User-defined functions
User-defined functions enable you to extend ksqlDB's suite of built-in functions using Java hooks. This section is a reference for how they work. Use the how-to guide to learn how to use them.
Data type mapping¶
Because SQL has a type system that is independent from Java’s, user-defined functions (UDFs) need to use specific Java types so that ksqlDB can manage the correspondence from SQL to Java. Below is the mapping to use for all UDF parameters and return types. Use boxed types when you want to tolerate null values.
SQL Type | Java Type |
---|---|
INT | int , java.lang.Integer |
BOOLEAN | boolean , java.lang.Boolean |
BIGINT | long , java.lang.Long |
DOUBLE | double , java.lang.Double |
DECIMAL | java.math.BigDecimal |
VARCHAR | java.lang.String |
BYTES | java.nio.ByteBuffer |
TIME | java.sql.Time |
DATE | java.sql.Date |
TIMESTAMP | java.sql.Timestamp |
ARRAY | java.util.List |
MAP | java.util.Map |
STRUCT | org.apache.kafka.connect.data.Struct |
BYTES | java.nio.ByteBuffer |
Note
Using Struct
or BigDecimal
in your functions requires specifying the schema by using paramSchema
, returnSchema
, aggregateSchema
, or a schema provider.
Classloading¶
How does ksqlDB choose which classes to load as user-defined functions? At start up time, ksqlDB scans the jars in its extensions directory looking for classes with UDF annotated. Each function that is found is parsed and, if successful, loaded into ksqlDB.

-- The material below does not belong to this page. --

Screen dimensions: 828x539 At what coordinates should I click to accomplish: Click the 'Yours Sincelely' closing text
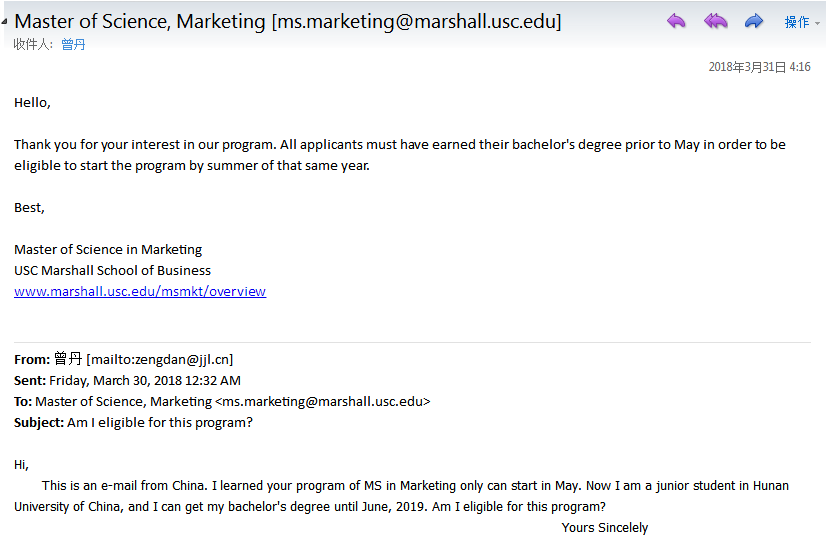coord(604,527)
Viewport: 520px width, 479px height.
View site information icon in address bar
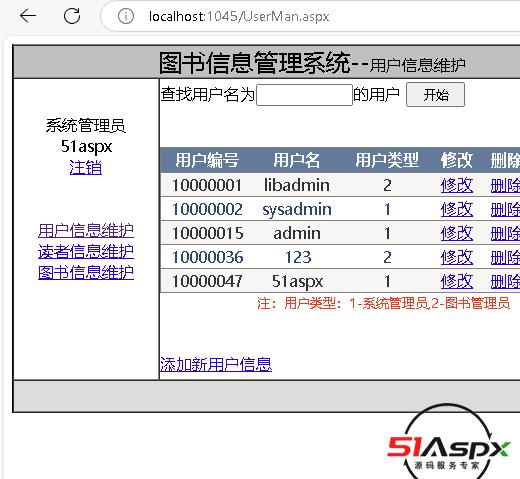point(126,16)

Each function instance has its own child-first ClassLoader
that is isolated from other functions. If you need to use any third-party libraries with your functions, they should also be part of your jar, which means that you should create an uberjar. The classes in your uberjar are loaded in preference to any classes on the ksqlDB classpath, excluding anything vital to the running of ksqlDB, i.e., classes that are part of org.apache.kafka
and io.confluent
.
Annotations¶
Annotations not only help ksqlDB figure out which classes will be used as UDFs, they also help commands like DESCRIBE FUNCTION
display helpful metadata.
Scalar functions¶
When a class is annotated with @UdfDescription
, it's scanned for any public methods that are annotated with @Udf
. If it matches, the class is loaded as a scalar function. Each method's parameters may optionally be annotated with @UdfParameter
. Here is what each of these annotations can be parameterized with.
@UdfDescription
¶
The @UdfDescription
annotation is applied at the class level.

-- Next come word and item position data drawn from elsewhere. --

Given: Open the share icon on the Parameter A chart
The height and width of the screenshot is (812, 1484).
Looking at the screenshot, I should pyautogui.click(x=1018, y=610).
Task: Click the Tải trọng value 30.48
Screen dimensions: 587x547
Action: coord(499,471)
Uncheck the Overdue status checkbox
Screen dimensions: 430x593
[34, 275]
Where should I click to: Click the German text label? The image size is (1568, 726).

Field | Description | Required |
---|---|---|
name | The case-insensitive name of the UDF(s) represented by this class. | Yes |
description | A string describing generally what the function(s) in this class do. | Yes |
category | For grouping similar functions in the output of SHOW FUNCTIONS. | No |
author | The author of the UDF. | No |
version | The version of the UDF. | No |
@Udf
¶
The @Udf
annotation is applied to public methods of a class annotated with @UdfDescription
. Each annotated method will become an invocable function in SQL.

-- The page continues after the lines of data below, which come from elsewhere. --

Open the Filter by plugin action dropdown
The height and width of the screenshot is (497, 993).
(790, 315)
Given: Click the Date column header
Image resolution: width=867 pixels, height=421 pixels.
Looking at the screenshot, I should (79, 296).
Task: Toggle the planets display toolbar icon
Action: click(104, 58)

Field | Description | Required |
---|---|---|
description | A string describing generally what a particular version of the UDF does. | No |
schema | The ksqlDB schema for the return type of this UDF. | For complex types such as STRUCT if schemaProvider is not passed in. |
schemaProvider | A reference to a method that computes the return schema of this UDF (e.g. dynamic return type). | For complex types, like STRUCT , if schema is not provided. |
@UdfParameter
¶
The @UdfParameter
annotation is applied to parameters of methods annotated with @Udf
. ksqlDB uses the information in the @UdfParameter
annotation to specify the parameter schema (if it can't be inferred from the Java type) and to convey metadata.
Field | Description | Required |
---|---|---|
value | The case-insensitive name of the parameter | Required if the UDF JAR was not compiled with the -parameters javac argument. |
description | A string describing generally what the parameter represents | No |
schema | The ksqlDB schema for the parameter. | For complex types, like STRUCT |
Note
If schema
is supplied in the @UdfParameter
annotation for a STRUCT
it is considered "strict" - any inputs must match exactly, including order and names of the fields.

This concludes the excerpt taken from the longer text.